From what I understand from the cuda programmers guide, each block has it’s own unique bank of 16K of shared memory. Threads in block 1 do not have access to the shared memory in block 2, etc. I wrote some code that uses this concept extensively, yet when I run it, it seems as if all the threads communicate with the same shared memory, regardless of what block they reside in.
Let me see if i can construct a stripped down example of what I’m trying to say…

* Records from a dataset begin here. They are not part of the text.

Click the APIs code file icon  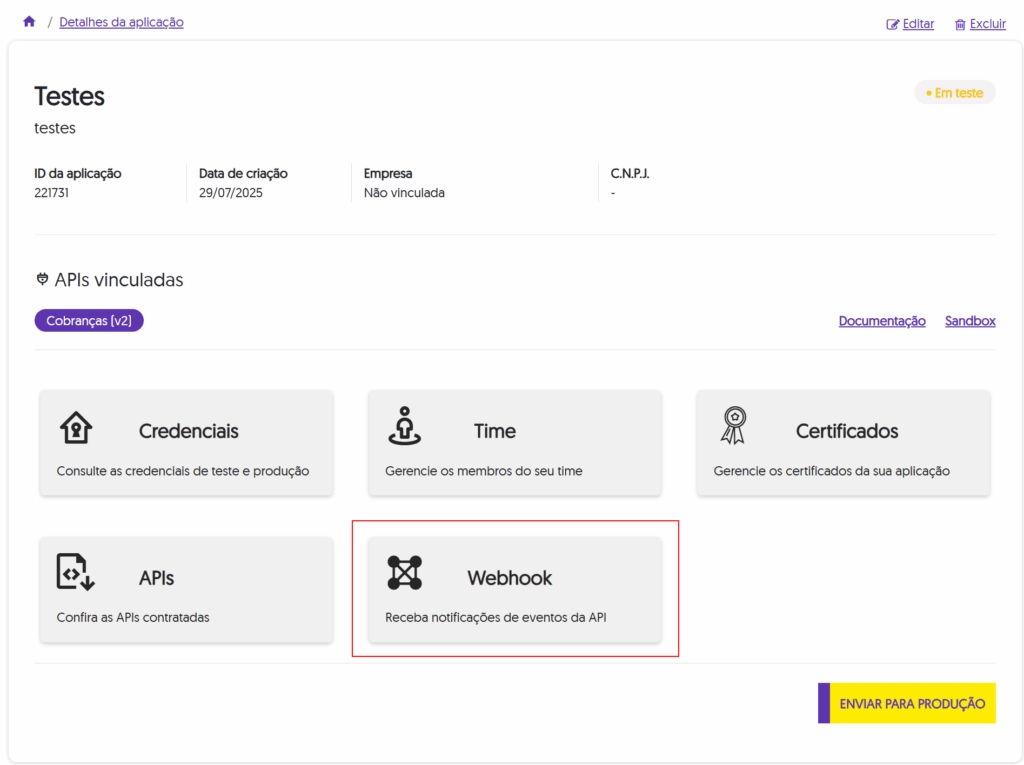pos(75,573)
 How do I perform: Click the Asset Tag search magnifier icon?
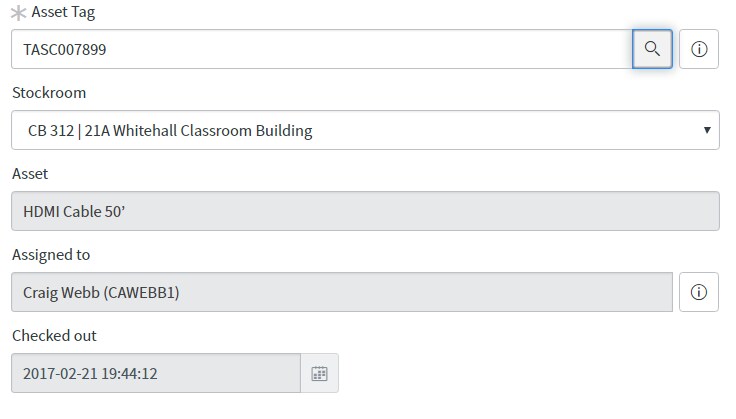(652, 49)
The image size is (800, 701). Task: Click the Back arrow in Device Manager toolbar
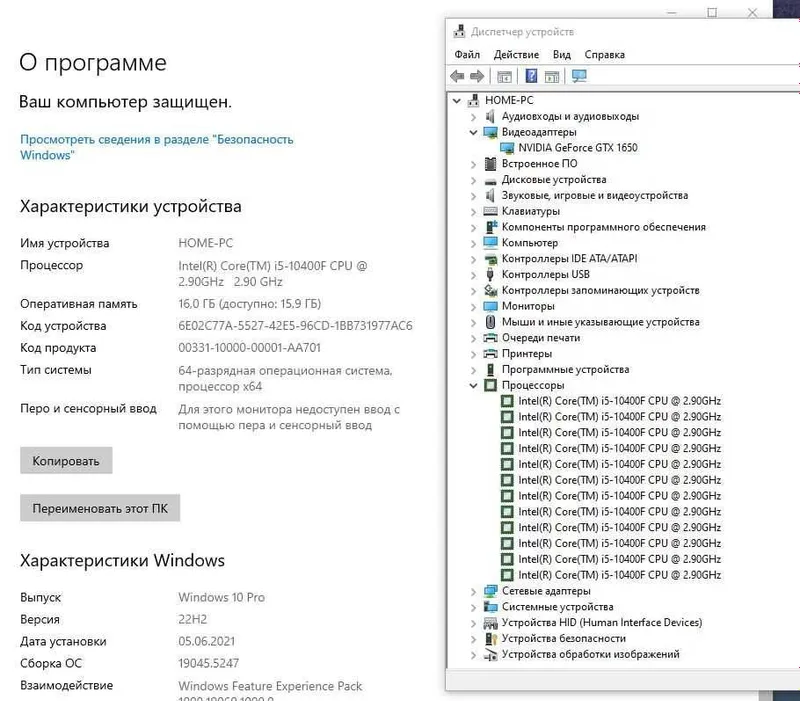[x=457, y=77]
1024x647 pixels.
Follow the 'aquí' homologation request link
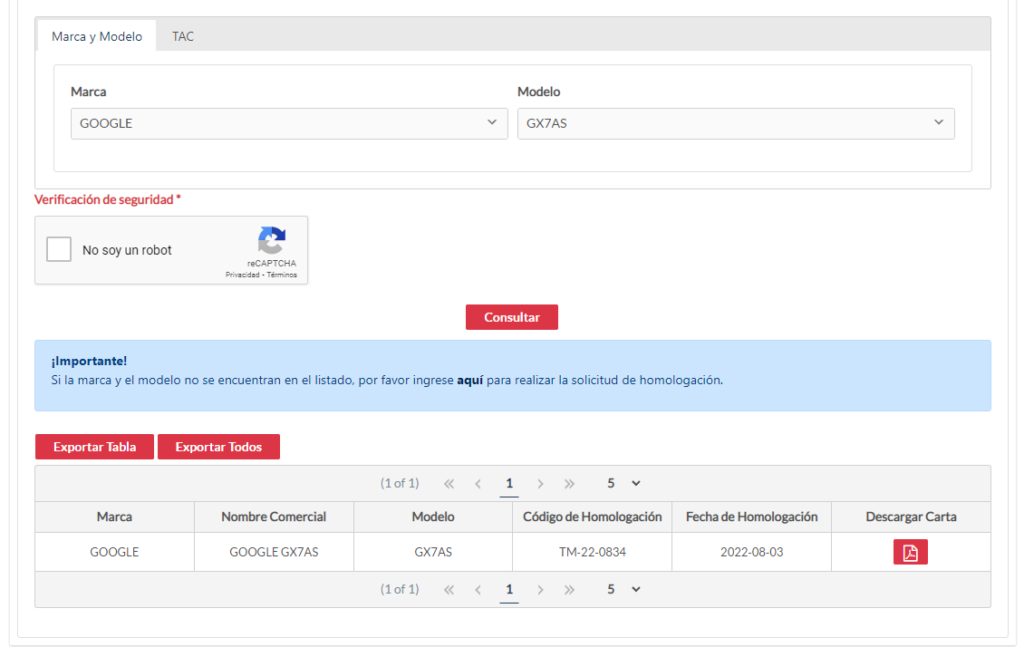[x=470, y=380]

// somewhere else, in the calling code
dim3 grid(16,1,1);
dim3 block(8,1,1);
f <<< grid, block, some_extra_memory>>>( d_d, d_o);
//...
__global__ void f( some_global_data* d, some_output_data *o) {
__shared__ float4 localdata[8];
__shared__ float4 calculated_data[8]
localdata[threadIdx.x] = d->data[ some_calculated_offset ];
__syncthreads();
//perform some calculation on that shared little bit of memory
//place it back in shared memory
__syncthreads();
o->data[ another_calculated_offset ] = calculated_data[threadIdx.x];
}
When I run this in emulation mode, the data that I get along the way seems to compound, keeping the previous data (leading me to believe threads are communicating across the shared memory boundaries) Where has my thinking gone wrong?
Thanks!